Aunque ambos estudios fueron pequeños y se limitaron a comunidades individuales, la repetición de los resultados de pérdida de peso logrados por el DPP en el segundo estudio en entornos menos controlados es alentadora. Un importante tema común a ambos proyectos fue el uso de personal no clínico (instructor de bienestar de la YMCA en DEPLOY; CHWs en HELP PD). La intervención del DPP fue costosa, principalmente debido a su intensidad y a la participación de personal sanitario profesional: el uso de personal no clínico podría ayudar a reducir el gasto de este tipo de intervenciones efectivas, que por su naturaleza deben ser relativamente intensivas para lograr un cambio de comportamiento.
Abordar las disparidades raciales
La ventaja de utilizar a los TCS, como los del proyecto HELP PD, no sólo está relacionada con su menor coste. Los TCS suelen ser autóctonos de la comunidad a la que atienden y, por lo tanto, tienen un conocimiento único de los factores locales y culturales que pueden influir en la aceptación y el cumplimiento de dicho programa. Cada vez hay más pruebas a favor de la inclusión de los TCS como recursos clave en la realización de intervenciones preventivas, especialmente en el ámbito de la reducción de las disparidades raciales en materia de salud.

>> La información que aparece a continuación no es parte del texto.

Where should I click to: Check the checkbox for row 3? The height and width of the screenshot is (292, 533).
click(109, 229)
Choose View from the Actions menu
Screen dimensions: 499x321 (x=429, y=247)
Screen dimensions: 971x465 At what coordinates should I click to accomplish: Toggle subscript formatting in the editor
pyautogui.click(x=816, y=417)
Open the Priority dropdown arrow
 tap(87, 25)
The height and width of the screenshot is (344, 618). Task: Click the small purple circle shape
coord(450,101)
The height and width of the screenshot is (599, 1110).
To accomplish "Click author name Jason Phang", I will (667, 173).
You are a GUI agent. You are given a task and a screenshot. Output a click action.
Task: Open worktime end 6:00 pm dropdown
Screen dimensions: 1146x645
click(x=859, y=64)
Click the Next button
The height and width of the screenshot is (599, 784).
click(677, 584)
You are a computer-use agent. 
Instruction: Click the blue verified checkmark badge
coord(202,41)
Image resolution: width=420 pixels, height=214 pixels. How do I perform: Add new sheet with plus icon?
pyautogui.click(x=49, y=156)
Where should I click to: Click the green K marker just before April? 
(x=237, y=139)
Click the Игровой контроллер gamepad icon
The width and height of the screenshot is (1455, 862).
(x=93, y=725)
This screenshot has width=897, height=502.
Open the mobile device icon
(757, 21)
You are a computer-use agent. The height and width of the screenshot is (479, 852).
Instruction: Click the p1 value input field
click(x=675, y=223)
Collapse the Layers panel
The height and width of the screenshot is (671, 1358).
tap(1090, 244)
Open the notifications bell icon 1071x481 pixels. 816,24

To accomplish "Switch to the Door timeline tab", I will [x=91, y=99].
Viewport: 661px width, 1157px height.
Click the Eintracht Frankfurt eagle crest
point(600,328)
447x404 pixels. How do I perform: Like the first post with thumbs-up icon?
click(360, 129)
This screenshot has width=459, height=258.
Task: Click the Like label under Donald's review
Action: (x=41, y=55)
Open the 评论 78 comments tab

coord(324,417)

En los países desarrollados, las personas pertenecientes a grupos étnicos negros y minoritarios (por ejemplo, los sudasiáticos del Reino Unido, los estadounidenses de raza negra y los hispanos) corren un riesgo considerablemente mayor de sufrir una ECV, en parte debido a las disparidades en los factores de riesgo cardiovascular, pero también a las disparidades en la prevención y el tratamiento de la ECV. Las razones de esta situación son complejas y se dan en tres niveles: el de la institución/sistema, el del proveedor (falta de adecuación/comprensión cultural) y el del paciente (educación, pobreza, alfabetización, falta de confianza en el sistema sanitario). Algunas de estas barreras pueden superarse empleando a los TSC para que presten servicios preventivos a estas personas en la familiaridad de sus propias comunidades, y este enfoque se ha utilizado con cierto éxito para mejorar los estilos de vida de la población hispana/latina y de los afroamericanos en Estados Unidos. El lugar en el que se lleva a cabo la intervención en la comunidad (es decir, el lugar) variará en función de las necesidades de la comunidad a la que se dirige. Por ejemplo, se han utilizado entornos tan diversos como las peluquerías y las iglesias para impartir con éxito programas de divulgación de la hipertensión y de prevención de la diabetes a los afroamericanos.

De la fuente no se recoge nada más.